Is the gastric-brooding frog the Second Coming? A team of Australian biologists has resurrected a long-extinct species of frog which may have the most unusual egg hatching habits in the animal world. Thanks to the efforts of the scientists working with the Lazarus Project, the resurrected frog may eventually ascend to sit upon the right hand of a scientist.
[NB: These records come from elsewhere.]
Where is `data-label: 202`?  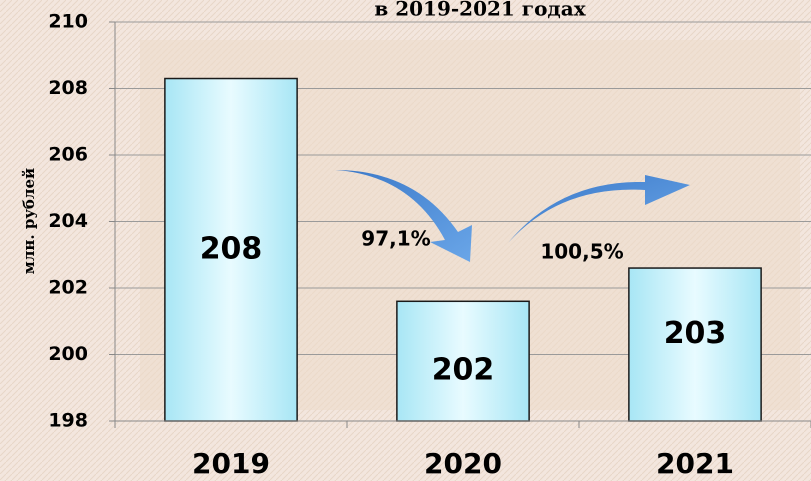
data-label: 202 is located at coordinates (464, 370).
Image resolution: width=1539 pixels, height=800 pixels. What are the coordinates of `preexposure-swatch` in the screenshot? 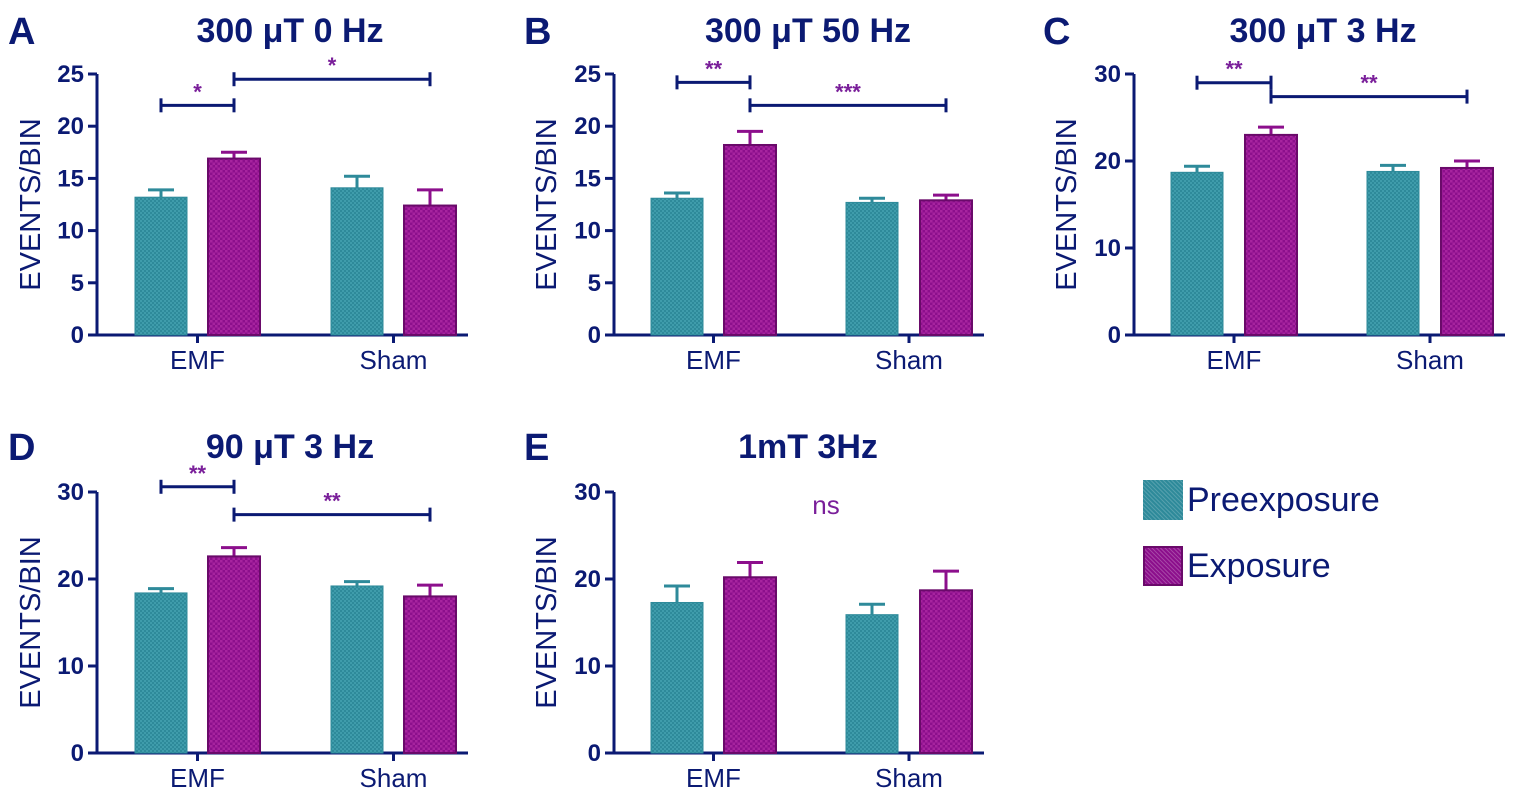 It's located at (1163, 500).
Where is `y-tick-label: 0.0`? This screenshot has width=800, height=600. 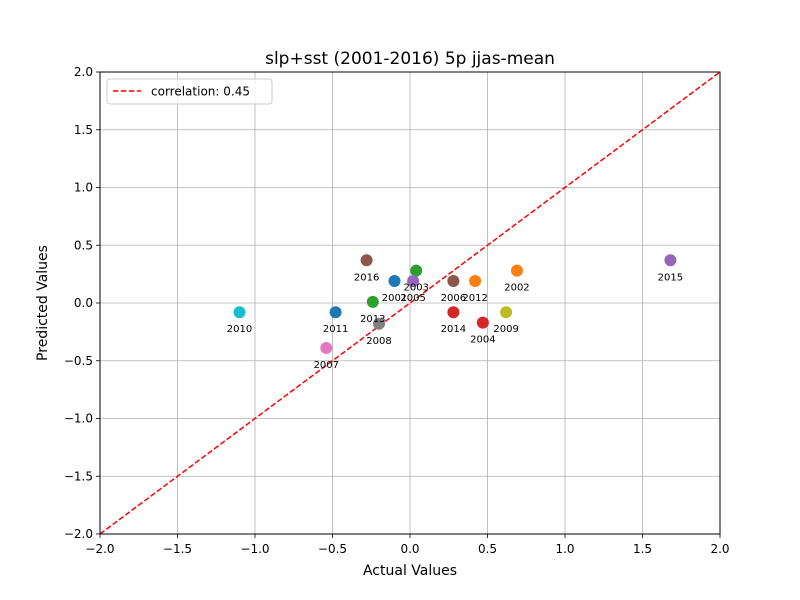 y-tick-label: 0.0 is located at coordinates (84, 303).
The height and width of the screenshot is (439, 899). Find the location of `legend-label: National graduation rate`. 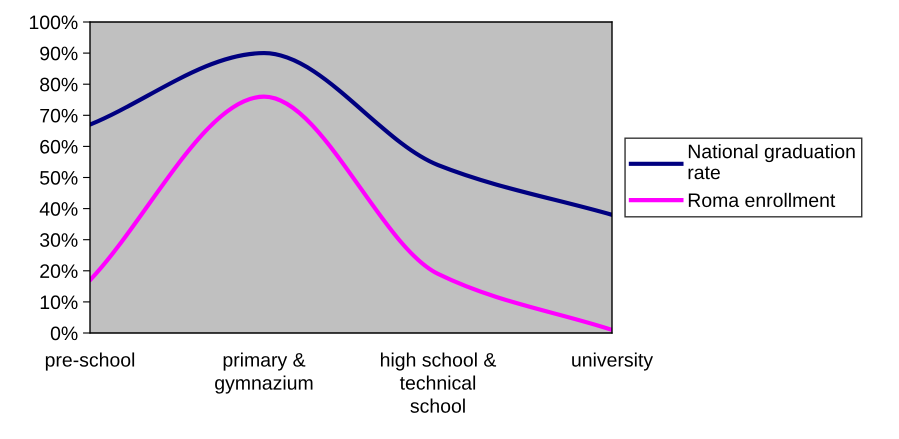

legend-label: National graduation rate is located at coordinates (772, 162).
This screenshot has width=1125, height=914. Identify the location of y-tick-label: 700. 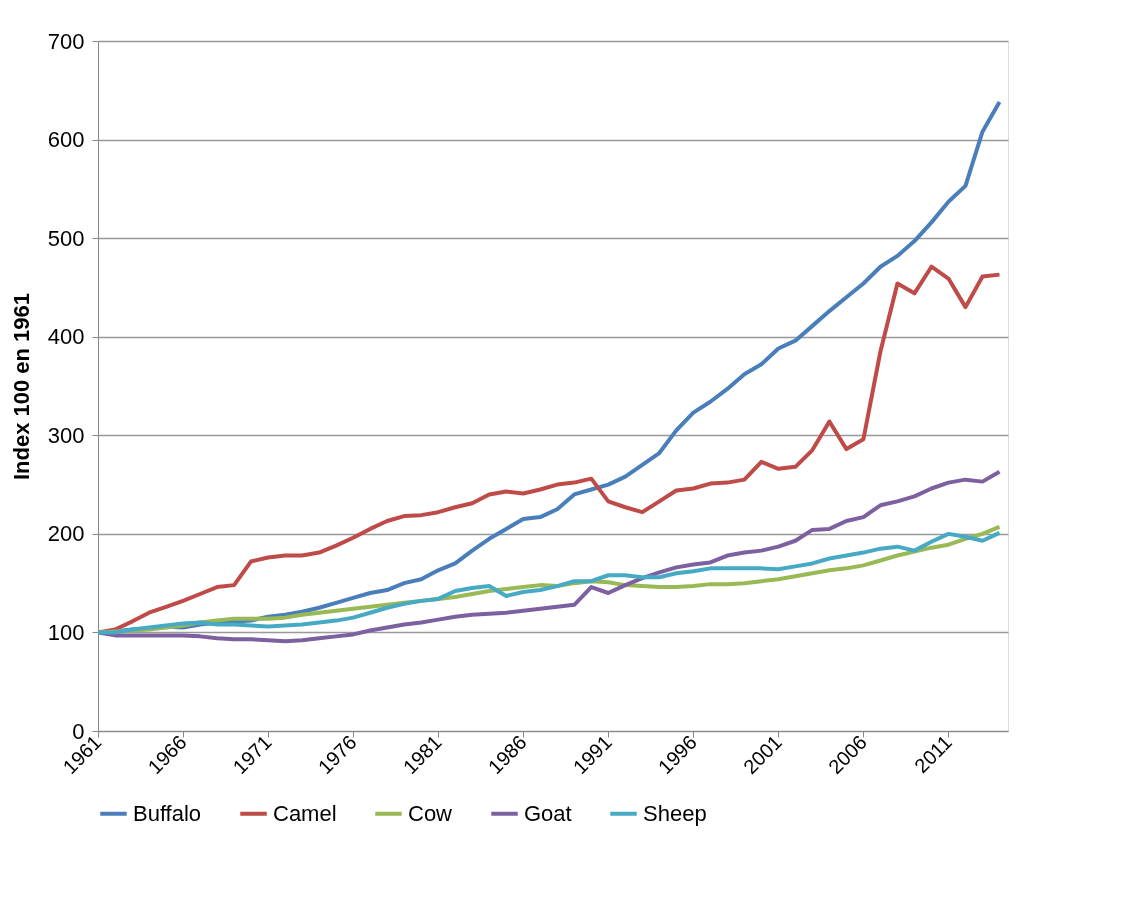
(66, 41).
Researchers at the University of Newcastle in Australia have recently taken DNA from a preserved mouth-brooding frog in an attempt to resurrect the little guy from complete extinction. After being judged by habitat loss and persecuted by a council of parasites, fungus and invasive weeds, the frog was condemned to extinction in the 1980’s. The researchers involved, working with the Lazarus Project, neutralized eggs from a distant relative, the great-barred frog, and inserted into them the nuclei of the mouth-brooding frog. This was done using a system called somatic cell nuclear transfer.
A few of the eggs miraculously split and expanded to the embryonic stage. Although none of these embryos made it through a couple days, subsequent testing showed absolute proof that the little life forms did contain genetic material from the defunct species.
“We’re increasingly confident that the hurdles ahead are technological and not biological and that we will succeed,” said Professor Mike Archer of the University of New South Wales in Sydney. “Importantly, we’ve demonstrated already the great promise this technology has as a conservation tool when hundreds of the world’s amphibian species are in catastrophic decline.”